The data was statistically analyzed using STATA Ver. 14 (Texas, USA).
| Discussion|| |
We have found that preoperative imaging does not accurately predict optic nerve invasion in retinoblastoma. Prior studies have similarly shown poor reliability of preoperative imaging in detecting optic nerve invasion in patients with retinoblastoma, though many called for large-scale confirmatory studies.,,, We believe our study to be the largest to-date to assess this correlation. Our sensitivity results for both CT scan and MRI for optic nerve imaging were lower than that previously reported. De Graaf et al. found 66% sensitivity and 96% sensitivity in predicting prelaminar optic nerve invasion, and 50% sensitivity and 100% specificity in predicting ON infiltration in MRI. Lee et al. found sensitivity and specificity rates to be 35.7–42.9% and 92.6–96.3%, respectively, when assessing 5 mm-section images of brain MRI. Wilson et al. additionally determined poor agreement between neuroradiology assessment and histologic optic nerve disease, and concluded that preoperative imaging should not be used in isolation to justify delay in enucleation for neoadjuvant chemotherapy.

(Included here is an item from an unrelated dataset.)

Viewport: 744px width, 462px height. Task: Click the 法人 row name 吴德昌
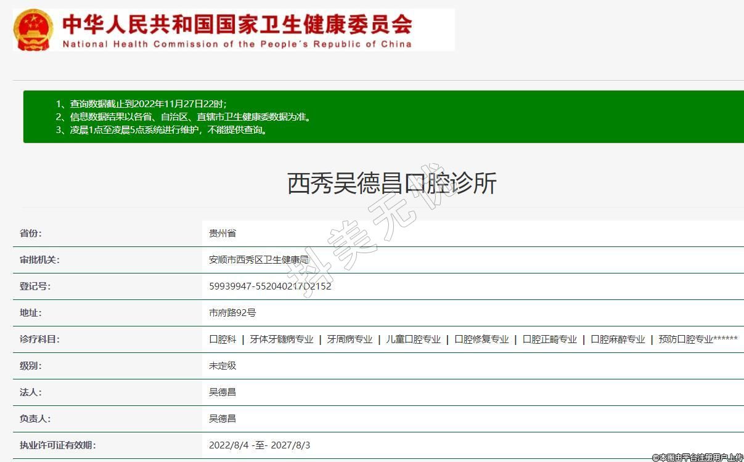click(223, 392)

The drawback of completely relying on imaging is present in some cases where the invasion might not be shown on preoperative imaging and might need chemoreduction instead of primary enucleation. It is possible that preoperative chemoreduction may aid in tumor size augmentation and may allow for improved assessment of tumor extent. However, the converse may also be true, that chemotherapy distorts tumor anatomy and induces inflammation that may mimic optic nerve enhancement. De Graaf et al. described a case of MRI optic nerve enhancement in a patient with retinoblastoma, initially believed to be evidence of infiltration, though found to have negative pathology. Nerve enhancement was later attributed to secondary inflammation and endothelial proliferation following neoadjuvant chemotherapy.
Failure to identify high-risk patients with optic nerve involvement on imaging may have devastating implications. As invasion of the optic nerve is correlated with higher rates of metastasis and mortality, this low sensitivity of detection may lead to delay in aggressive treatment for these high-risk patients. We also found that neuroradiologic studies falsely identify patients as having optic nerve involvement in 7.7% of our patients. This improper identification of optic nerve involvement may unnecessarily deter globe-sparing treatment in these patients. For these reasons, we believe preoperative CT and MRI imaging should not be profoundly relied upon to guide management in patients with retinoblastoma.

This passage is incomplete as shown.